The primary impact of CVE-2025-8349 is the compromise of user confidentiality and integrity through execution of arbitrary JavaScript in victim browsers. Attackers can steal session cookies, enabling account takeover or impersonation, and perform unauthorized actions on behalf of users, potentially leading to data leakage or manipulation. Since Tawk Live Chat is widely integrated into websites for real-time customer interaction, exploitation could affect a large number of end users and organizations relying on this service for support. The vulnerability could also be leveraged as an initial vector for further attacks, such as phishing or spreading malware. Although the CVSS score is medium, the ease of exploitation (no authentication required) and the potential for sensitive data exposure make this a significant concern for organizations using the affected product.
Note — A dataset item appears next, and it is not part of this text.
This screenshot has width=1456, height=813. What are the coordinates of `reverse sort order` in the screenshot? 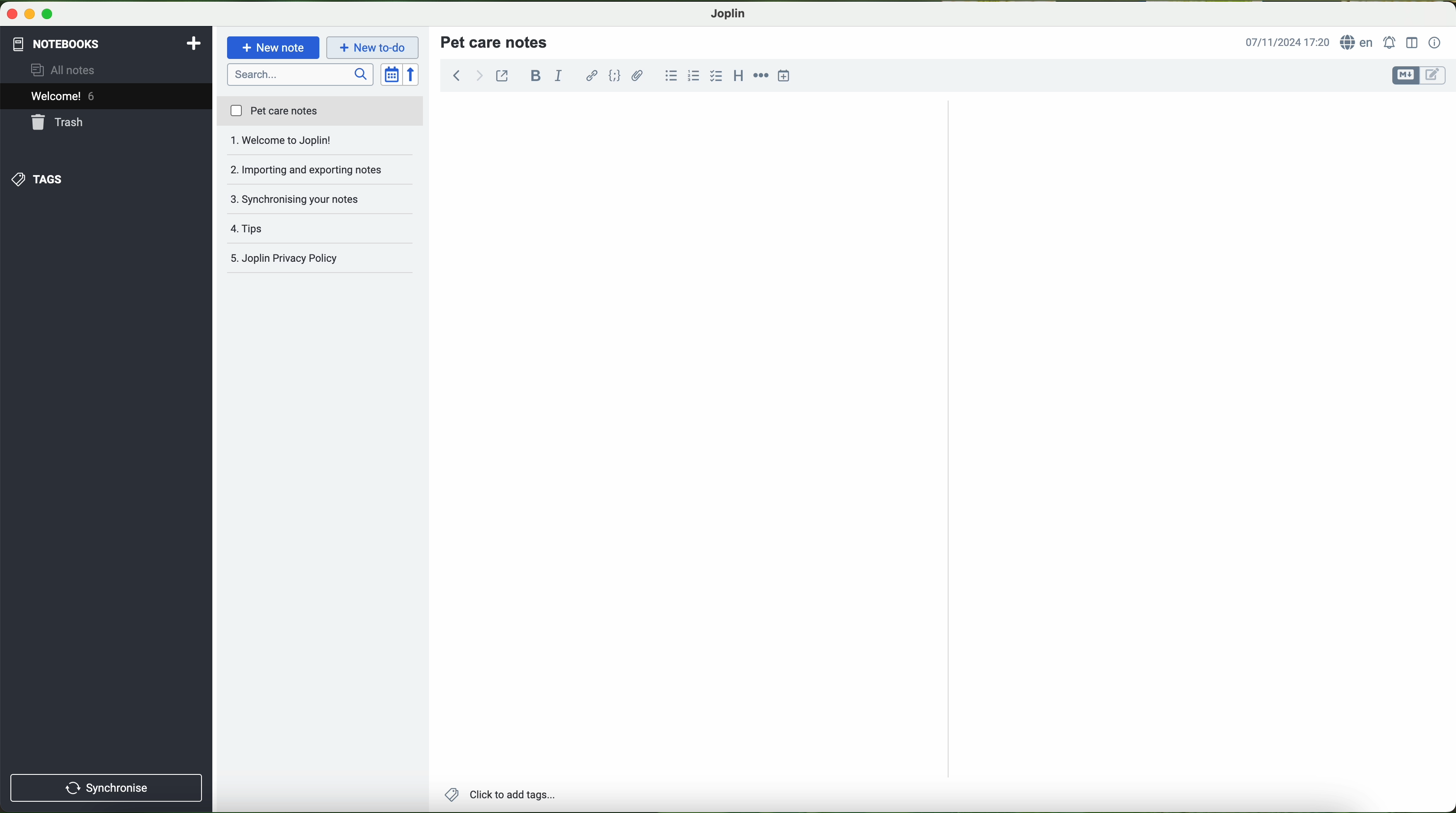 It's located at (414, 75).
The absence of known exploits in the wild suggests limited current active exploitation but does not preclude future attacks once the vulnerability becomes publicly known.
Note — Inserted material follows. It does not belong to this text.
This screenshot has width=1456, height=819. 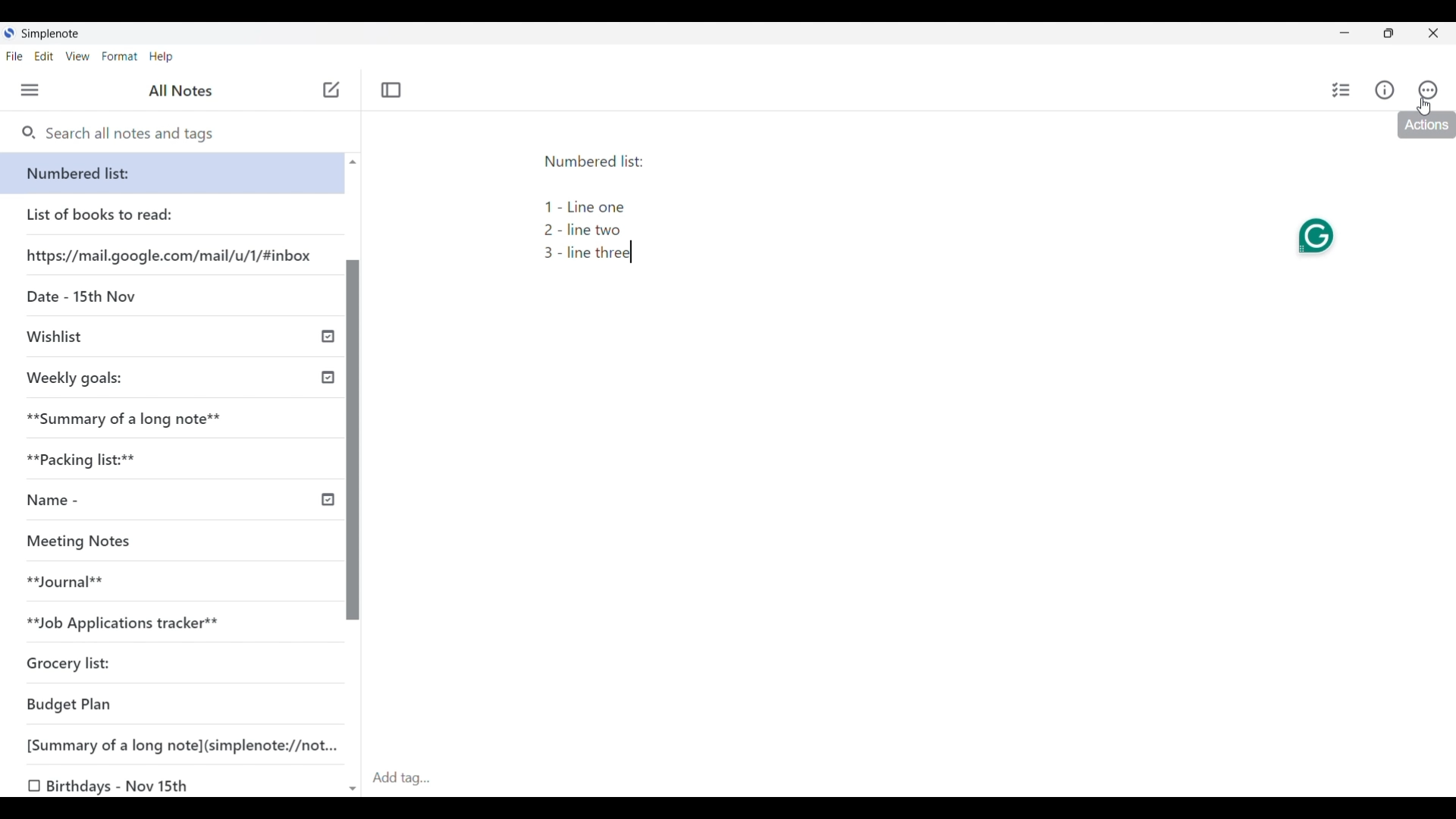 I want to click on Edit menu, so click(x=44, y=56).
Organizations should implement strict input validation and sanitization on all uploaded files, especially PDFs, to prevent embedded scripts from executing. Employ server-side scanning and filtering of uploaded content to detect and block malicious payloads. Update or patch the Tawk Live Chat product as soon as vendor fixes become available. In the interim, consider disabling file upload features or restricting uploads to trusted users only. Implement Content Security Policy (CSP) headers to limit the execution of unauthorized scripts in browsers. Monitor logs for unusual upload activity or access patterns indicative of exploitation attempts. Educate users to be cautious when interacting with chat attachments and report suspicious content. Additionally, isolate the chat application environment to minimize potential lateral movement if exploitation occurs.